Medial axis in the plane

Blum defined the medial axis of a region in the plane as the set of centers of maximal circles. A circle is a maximum in when he is fully in, and there is no other district in which contains. It follows immediately that the points of the medial axis must also lie in the interior of. It is observed that maximum circles touch the edge of the area tangentially, ie the tangent direction of the circle right at the contact point with the tangent direction of the edge match ( if it is defined - for polygons as this is not in the corners of the case). In general, the maximum circles touch the edge at two points, but there are also situations with one, or infinitely many points of contact.
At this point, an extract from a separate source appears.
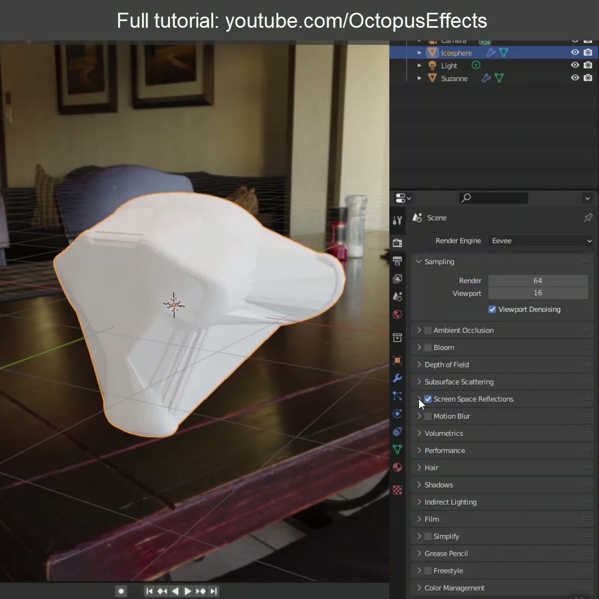Image resolution: width=599 pixels, height=599 pixels.
Task: Open the Material Properties tab
Action: pos(397,466)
The contact points are also known as base points.

Assigns to each point of the medial axis of the radius of the circle corresponding to the maximum, to obtain an image. This so-called radius function thus assigns to each point of the medial axis to its distance to the edge. Medial axis and radius function is referred to as Medial axis transformation, since it is possible with them, the original area to reconstruct.

An alternative definition of medial axis arises from the observation that there is more than one shortest path to the edge there for a point of the MA in general - these routes are the routes to the base points. Thus, the medial axis can also be defined as the set of points within the area of which there is no clearly defined edge of the shortest path to the amount. That is, there are at least two directions in which one is the fastest from a point on the medial axis of the rim.

Wherein said metric is the distance of the points and the distance of the point to the set. Usually one uses the Euclidean distance for the former, the latter more for the minimum of the distances to points of the set:

The medial axis depends only on the choice of a metric - the first definition contains this implicitly: a circle with center and radius is defined as the set of all points that have a distance, the edge of the circle are the points with distance.

Special situations

Assigns the edge of the area on corners touched the medial axis at these points the edge. At all other places, this is not the case.

Higher dimensions

The above definition of the medial axis can be canonically extended to higher dimensions, it is, as I said, depends only on the existence of a metric on the space in which lies the area. Instead of maximum circles maximum - dimensional ( hyper-) spheres are considered in the -dimensional space then.

Calculation

In the 2D case, the medial axis can be an area approximated by computing the Voronoi diagram of a sample of the edge. The Voronoi node then approximate the medial axis, the accuracy of the approximation of the sampling density and fineness of the structures depends on the boundary.